SATOYAMAイニシアティブの国内外での推進
農林水産業が行われる「生産景観」は、食料生産、生物多様性・自然資本保全、生計向上を同時に達成する可能性を持ちます。日本の伝統的な土地利用からインスピレーションを得たSATOYAMAイニシアティブのランドスケープアプローチを推進し、国内及び世界各地での自然保護と開発の両立が求められています。
「生物多様性国家戦略2012-2020」の遂行と愛知ターゲットの達成に向けた行動の加速化
世界的には全面的に未達成に終わった愛知目標に代わる次期目標である「ポスト2020世界生物多様性枠組」を2030年ナイチャーポジティブに見合う野心レベルで合意し、行政・民間セクター・市民それぞれを効果的に動かす必要施策を早急に実行することが重要です。
多様な政策提言 (個別政策)
遺伝子操作生物に対する予防原則に基づく規制の適用
生物種の遺伝子の構成を人為的、不可逆的に改変する遺伝子ドライブに対する規制を適用し、ゲノム編集技術を用いた遺伝子操作生物にカルタヘナ議定書の国内法であるカルタヘナ法(正式名称「遺伝子組換え生物等の使用等の規制による生物の多様性の確保に関する法律」)を適用し、適切な手続きと情報公開の対象としてください。
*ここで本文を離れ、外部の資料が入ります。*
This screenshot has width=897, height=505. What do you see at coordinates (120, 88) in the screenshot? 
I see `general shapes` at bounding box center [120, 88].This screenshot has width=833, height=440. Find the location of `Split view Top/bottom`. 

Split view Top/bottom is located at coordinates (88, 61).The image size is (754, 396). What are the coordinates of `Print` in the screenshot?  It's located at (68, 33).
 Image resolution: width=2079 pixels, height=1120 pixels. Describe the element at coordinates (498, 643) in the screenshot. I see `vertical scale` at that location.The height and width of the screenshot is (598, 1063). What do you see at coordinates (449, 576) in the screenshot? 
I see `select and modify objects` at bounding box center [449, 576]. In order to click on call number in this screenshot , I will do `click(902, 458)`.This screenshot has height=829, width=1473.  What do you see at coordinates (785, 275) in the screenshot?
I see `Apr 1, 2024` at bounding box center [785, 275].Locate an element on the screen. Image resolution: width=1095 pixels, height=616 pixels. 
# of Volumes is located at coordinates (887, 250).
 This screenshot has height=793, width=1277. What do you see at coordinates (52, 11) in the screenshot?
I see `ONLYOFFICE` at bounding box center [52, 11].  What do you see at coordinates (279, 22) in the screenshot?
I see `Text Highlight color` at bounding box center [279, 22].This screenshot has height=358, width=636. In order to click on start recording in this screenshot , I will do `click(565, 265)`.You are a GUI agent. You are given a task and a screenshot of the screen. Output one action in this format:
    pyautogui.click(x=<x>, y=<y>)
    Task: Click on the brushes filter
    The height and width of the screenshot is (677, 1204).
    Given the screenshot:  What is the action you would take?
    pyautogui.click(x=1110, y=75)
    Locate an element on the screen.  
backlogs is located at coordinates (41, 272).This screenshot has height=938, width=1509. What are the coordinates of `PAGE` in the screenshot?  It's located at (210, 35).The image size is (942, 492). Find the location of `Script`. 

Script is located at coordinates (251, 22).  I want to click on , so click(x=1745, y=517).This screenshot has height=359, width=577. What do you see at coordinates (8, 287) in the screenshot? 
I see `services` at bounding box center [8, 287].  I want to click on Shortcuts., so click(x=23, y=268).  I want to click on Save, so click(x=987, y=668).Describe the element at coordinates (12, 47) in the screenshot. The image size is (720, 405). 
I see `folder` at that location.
有機農業を含む生態系に配慮した持続可能な農業の推進と支援規模の拡大
農業において栽培作物及び地域に飛散、浸透する化学物質を減らすため、自然の力を回復させることによる持続可能な農業とそうした農業を基盤としたコミュニティの生物多様性の確保の支援拡大及び奨励措置の拡充を求めます。「国連家族農業の10年」を支持し、持続可能な農業と食料のシステムを確立してください。
遺伝子汚染の実態把握と防止策の実施
港湾におけるこぼれ落ち遺伝子組み換えナタネの自生を含め、全国レベルで遺伝子汚染の実態を地域の人々とともに調査して結果を報告し根本的な防止策を講じることが必要です。
海洋ごみ・プラスチック対策
プラスチック製品の減量化に早急に取り組み、海洋汚染、化学物質汚染を減少させることが必要です。
フェアウッド導入のための法制化
違法伐採はその国の汚職や人権侵害に繋がっているケースが多くあります。日本はこれら木材の輸入に関してより厳しい規制をつくるべきです。「合法伐採木材等の流通及び利用の促進に関する法律」が2017年5月に施行されましたが「規制法」でなく「促進法」の枠組みとなったため、国内市場への違法伐採木材の流入を防ぐ効果は不十分です。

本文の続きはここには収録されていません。